Da allora, nei 75 anni di vita repubblicana, il Paese è profondamente cambiato. Sono enormemente mutate le condizioni economiche e sociali. La povertà nel dopoguerra era fame reale di cibo per larghi strati della popolazione, denutrizione per l’infanzia, e non la odierna “difficoltà economica nella fruizione di beni e servizi”. C’era da ricostruire il Paese, da rimuovere le macerie e rimarginare le ferite morali e politiche che pesavano sul dopo guerra. C’era da costruire un contesto di unità e pace in una Europa solcata dai totalitarismi e che era stata terreno di battaglia di due guerre mondiali. A questa opera immane si sono dedicate con fiducia e perseveranza le vecchie e nuove generazioni che hanno segnato gli anni del “miracolo economico”. Le istituzioni e le formazioni sociali hanno guidato e accompagnato questo sviluppo. Le contrapposizioni ideologiche tra le forze politiche, e la naturale competizione tra le diverse formazioni, non sono state di ostacolo per trovare elementi di convergenza, nell’interesse nazionale, a partire dalla costituzione.
Al referendum popolare, con la scelta della forma repubblicana di Stato, si era unita la elezione della Assemblea costituente, che avrebbe redatto e approvato la Costituzione entrata in vigore il 1° gennaio 1948. La festa della Repubblica è anche festa della Costituzione. Ben a ragione. Questo solenne documento non ha solamente valore giuridico. Attraverso i suoi principi esprime il volto del Paese: i diritti di libertà, la eguale dignità di ogni persona, senza distinzione di categorie o di stato sociale, la naturalità della famiglia, l’accoglienza dello straniero rifugiato, la solidarietà politica, economica e sociale, il valore del lavoro, il sostegno in ogni situazione di bisogno, la sussidiarietà.
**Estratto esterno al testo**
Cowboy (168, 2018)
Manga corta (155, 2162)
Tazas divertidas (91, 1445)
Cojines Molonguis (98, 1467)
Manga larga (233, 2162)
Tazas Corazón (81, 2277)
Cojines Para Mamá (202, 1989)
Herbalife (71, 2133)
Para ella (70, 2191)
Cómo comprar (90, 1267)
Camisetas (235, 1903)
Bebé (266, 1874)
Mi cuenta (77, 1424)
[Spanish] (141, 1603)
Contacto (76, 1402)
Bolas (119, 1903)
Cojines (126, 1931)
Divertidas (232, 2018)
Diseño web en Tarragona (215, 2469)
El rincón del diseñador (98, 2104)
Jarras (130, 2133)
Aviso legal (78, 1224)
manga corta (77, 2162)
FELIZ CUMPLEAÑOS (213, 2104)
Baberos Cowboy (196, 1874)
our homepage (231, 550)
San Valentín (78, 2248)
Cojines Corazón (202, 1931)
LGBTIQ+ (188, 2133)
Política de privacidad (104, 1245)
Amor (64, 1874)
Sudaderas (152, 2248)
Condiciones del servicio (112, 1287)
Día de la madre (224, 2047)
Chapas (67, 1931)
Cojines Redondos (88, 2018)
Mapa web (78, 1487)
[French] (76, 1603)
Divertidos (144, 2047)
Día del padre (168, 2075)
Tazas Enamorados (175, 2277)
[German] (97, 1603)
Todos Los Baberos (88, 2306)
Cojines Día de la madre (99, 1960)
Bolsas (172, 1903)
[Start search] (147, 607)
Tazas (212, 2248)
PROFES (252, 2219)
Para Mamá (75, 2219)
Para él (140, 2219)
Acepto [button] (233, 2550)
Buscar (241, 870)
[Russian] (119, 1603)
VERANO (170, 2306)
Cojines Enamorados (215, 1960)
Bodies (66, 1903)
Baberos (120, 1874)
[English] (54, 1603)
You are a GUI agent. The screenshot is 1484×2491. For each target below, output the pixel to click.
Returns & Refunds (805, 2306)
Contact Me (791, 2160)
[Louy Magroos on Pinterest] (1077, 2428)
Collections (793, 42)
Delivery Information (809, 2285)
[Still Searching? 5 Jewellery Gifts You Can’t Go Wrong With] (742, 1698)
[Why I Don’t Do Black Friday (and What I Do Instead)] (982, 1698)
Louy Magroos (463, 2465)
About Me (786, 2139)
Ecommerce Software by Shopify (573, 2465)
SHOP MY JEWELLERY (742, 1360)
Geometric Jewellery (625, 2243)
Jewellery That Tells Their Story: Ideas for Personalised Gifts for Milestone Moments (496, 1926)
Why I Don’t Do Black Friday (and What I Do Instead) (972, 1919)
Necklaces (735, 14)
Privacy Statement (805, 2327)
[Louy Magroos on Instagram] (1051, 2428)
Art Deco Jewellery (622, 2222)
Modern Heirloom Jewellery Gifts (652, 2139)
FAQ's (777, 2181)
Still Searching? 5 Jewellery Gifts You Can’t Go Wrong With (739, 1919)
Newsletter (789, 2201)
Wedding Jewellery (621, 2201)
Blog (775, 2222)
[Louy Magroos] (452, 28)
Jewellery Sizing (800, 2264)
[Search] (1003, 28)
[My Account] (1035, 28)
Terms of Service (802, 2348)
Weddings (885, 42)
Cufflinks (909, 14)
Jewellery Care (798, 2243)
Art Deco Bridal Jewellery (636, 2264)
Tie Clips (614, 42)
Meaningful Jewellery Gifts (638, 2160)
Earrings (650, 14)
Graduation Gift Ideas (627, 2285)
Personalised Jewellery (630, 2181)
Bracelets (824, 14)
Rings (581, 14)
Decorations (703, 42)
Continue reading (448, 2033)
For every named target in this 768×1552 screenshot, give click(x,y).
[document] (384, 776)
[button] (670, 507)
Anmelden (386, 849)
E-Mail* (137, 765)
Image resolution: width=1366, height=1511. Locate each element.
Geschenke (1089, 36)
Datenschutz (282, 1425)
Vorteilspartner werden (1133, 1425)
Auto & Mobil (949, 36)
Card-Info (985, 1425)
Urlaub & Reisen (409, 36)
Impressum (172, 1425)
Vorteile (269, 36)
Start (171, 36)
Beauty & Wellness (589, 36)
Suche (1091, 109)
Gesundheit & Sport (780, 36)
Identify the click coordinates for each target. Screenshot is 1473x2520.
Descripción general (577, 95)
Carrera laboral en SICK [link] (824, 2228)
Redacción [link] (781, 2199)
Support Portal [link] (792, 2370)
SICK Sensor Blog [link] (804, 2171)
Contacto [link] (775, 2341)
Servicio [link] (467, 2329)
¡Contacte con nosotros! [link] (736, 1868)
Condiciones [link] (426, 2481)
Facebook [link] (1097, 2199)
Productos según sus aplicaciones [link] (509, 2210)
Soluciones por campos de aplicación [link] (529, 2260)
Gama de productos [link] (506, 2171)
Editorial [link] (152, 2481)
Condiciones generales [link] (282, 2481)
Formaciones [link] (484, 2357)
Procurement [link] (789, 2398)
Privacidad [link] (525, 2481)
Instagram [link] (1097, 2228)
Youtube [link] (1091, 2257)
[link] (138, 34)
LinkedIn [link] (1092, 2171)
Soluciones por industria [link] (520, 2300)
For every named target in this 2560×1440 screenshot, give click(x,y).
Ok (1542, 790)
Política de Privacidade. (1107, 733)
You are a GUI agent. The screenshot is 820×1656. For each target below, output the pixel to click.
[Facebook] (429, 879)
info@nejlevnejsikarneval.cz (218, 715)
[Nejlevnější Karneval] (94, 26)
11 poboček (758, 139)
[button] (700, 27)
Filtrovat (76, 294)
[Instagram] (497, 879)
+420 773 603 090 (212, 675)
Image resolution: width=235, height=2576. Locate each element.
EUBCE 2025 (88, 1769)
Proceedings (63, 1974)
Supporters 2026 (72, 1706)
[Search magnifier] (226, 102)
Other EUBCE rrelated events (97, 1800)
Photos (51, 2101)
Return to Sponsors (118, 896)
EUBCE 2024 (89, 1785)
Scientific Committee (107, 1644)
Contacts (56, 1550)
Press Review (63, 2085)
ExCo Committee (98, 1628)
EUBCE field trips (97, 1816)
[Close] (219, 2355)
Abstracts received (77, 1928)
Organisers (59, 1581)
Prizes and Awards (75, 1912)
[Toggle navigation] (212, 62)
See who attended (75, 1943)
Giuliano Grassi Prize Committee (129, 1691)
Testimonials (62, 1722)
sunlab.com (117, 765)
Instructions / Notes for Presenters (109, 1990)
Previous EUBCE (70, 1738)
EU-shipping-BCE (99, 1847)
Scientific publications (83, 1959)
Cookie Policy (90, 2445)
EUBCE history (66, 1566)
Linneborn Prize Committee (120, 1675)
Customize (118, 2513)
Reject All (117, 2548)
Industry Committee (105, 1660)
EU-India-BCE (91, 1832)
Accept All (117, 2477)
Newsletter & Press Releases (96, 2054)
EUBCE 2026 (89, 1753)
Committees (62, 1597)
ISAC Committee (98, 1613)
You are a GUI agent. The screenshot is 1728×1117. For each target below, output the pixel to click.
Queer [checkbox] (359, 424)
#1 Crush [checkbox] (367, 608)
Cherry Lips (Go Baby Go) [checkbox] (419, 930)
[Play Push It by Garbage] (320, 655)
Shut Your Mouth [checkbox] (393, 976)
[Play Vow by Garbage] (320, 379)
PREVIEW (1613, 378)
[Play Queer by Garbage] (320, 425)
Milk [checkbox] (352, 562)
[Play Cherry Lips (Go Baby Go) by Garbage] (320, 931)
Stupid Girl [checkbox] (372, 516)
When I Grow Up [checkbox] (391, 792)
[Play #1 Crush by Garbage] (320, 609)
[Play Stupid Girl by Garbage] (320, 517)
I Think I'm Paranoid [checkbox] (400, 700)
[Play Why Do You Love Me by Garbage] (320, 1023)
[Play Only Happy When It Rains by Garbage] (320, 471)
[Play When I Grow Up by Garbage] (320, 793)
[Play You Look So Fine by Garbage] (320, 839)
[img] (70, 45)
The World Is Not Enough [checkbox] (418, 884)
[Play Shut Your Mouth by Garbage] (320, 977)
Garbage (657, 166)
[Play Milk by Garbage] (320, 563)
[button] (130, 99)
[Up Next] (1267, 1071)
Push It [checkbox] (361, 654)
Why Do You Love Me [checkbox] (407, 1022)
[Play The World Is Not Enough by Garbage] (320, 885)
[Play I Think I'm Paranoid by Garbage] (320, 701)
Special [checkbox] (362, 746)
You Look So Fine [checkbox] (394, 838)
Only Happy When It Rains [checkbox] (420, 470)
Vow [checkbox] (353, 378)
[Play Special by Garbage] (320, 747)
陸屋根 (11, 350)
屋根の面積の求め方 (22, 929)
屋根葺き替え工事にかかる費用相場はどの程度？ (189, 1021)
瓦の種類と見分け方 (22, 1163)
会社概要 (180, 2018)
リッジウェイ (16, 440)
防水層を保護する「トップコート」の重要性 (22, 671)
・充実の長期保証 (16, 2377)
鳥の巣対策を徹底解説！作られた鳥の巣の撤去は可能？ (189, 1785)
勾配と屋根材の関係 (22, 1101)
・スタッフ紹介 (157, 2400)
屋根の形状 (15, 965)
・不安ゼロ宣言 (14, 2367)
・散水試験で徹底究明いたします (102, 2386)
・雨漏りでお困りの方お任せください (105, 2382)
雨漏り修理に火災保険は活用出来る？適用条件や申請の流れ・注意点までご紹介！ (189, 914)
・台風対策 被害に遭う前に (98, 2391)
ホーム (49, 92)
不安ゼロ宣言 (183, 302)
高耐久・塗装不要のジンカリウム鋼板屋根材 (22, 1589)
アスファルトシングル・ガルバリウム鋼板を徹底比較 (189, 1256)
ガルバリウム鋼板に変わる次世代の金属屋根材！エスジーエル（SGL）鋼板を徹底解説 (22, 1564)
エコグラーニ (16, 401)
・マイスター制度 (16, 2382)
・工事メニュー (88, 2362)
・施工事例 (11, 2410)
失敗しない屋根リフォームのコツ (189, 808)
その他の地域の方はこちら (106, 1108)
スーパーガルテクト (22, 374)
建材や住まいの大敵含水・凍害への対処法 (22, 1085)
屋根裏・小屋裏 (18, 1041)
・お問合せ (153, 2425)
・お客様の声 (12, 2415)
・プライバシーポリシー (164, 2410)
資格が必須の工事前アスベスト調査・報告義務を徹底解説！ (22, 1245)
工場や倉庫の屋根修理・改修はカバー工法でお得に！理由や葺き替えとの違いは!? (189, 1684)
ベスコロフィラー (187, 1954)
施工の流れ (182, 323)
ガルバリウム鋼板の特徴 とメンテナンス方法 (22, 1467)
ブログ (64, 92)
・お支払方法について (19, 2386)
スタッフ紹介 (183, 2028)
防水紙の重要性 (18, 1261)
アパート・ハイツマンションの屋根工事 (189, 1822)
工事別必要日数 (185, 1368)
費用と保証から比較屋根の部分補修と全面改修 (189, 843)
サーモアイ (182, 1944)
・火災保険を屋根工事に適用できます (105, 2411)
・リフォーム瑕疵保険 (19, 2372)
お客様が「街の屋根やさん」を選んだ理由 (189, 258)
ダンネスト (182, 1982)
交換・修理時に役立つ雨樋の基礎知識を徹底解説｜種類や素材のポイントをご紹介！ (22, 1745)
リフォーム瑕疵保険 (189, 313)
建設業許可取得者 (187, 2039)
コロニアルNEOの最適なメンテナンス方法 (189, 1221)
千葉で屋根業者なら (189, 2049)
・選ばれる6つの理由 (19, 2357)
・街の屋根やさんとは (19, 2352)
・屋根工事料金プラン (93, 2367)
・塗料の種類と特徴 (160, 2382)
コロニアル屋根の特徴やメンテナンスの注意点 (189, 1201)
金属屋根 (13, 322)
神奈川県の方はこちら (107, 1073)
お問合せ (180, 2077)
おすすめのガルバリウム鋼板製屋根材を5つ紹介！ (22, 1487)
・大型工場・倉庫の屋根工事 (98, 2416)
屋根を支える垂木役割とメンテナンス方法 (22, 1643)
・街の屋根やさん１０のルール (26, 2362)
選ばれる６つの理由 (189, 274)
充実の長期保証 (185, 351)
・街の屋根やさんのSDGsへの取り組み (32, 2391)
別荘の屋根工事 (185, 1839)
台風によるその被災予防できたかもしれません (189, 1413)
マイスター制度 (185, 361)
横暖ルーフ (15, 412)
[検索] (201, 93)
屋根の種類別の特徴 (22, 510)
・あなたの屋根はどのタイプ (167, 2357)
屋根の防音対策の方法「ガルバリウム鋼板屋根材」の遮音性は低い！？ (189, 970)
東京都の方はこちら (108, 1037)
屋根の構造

La storia del Paese nei 75 anni trascorsi da allora è stata caratterizzata, nel suo complesso, da uno sviluppo economico e sociale senza precedenti. Le istituzioni democratiche sono rimaste salde anche quando il Paese è stato solcato da crisi profonde. Gli anni del terrorismo e delle stragi, della violenza della criminalità mafiosa, hanno segnato la vita del Paese, ma non hanno inciso sulle libertà né hanno messo a rischio la democraticità delle istituzioni.
In un contesto molto diverso, ci troviamo ora di fronte ad una nuova, originale e differente crisi, che la pandemia, più che produrre, ha reso evidente e accentuato. Solo uno sguardo superficiale la potrebbe collocare sul piano esclusivamente sanitario, o restringerla al versante economico e finanziario. Non è sufficiente né appropriato auspicare o constatare con soddisfazione la “resilienza”, vale a dire la capacità di tornare indietro, nella posizione originaria dopo l‘urto pandemico. “In momenti difficili, si opera sulla base di grandi principi e pensando al bene comune a lungo termine”, lo insegna Papa Francesco, che invita ad “accogliere questo dovere in un progetto Nazione e ancora più in un progetto comune per l’umanità presente e futura”, e ne indica, nell’enciclica Fratelli tutti, elementi portanti. È un impegno politico, ma è anche compito dell’intera comunità.
Non è fuor d’opera, nella Festa della Repubblica, guardare al futuro. Celebrare è anche ricordare, ma non si esaurisce in questo, non è un esercizio di archeologia della memoria. Significa guardare avanti e trarre dal ricordo della propria storia le energie e l’impegno per costruire il futuro.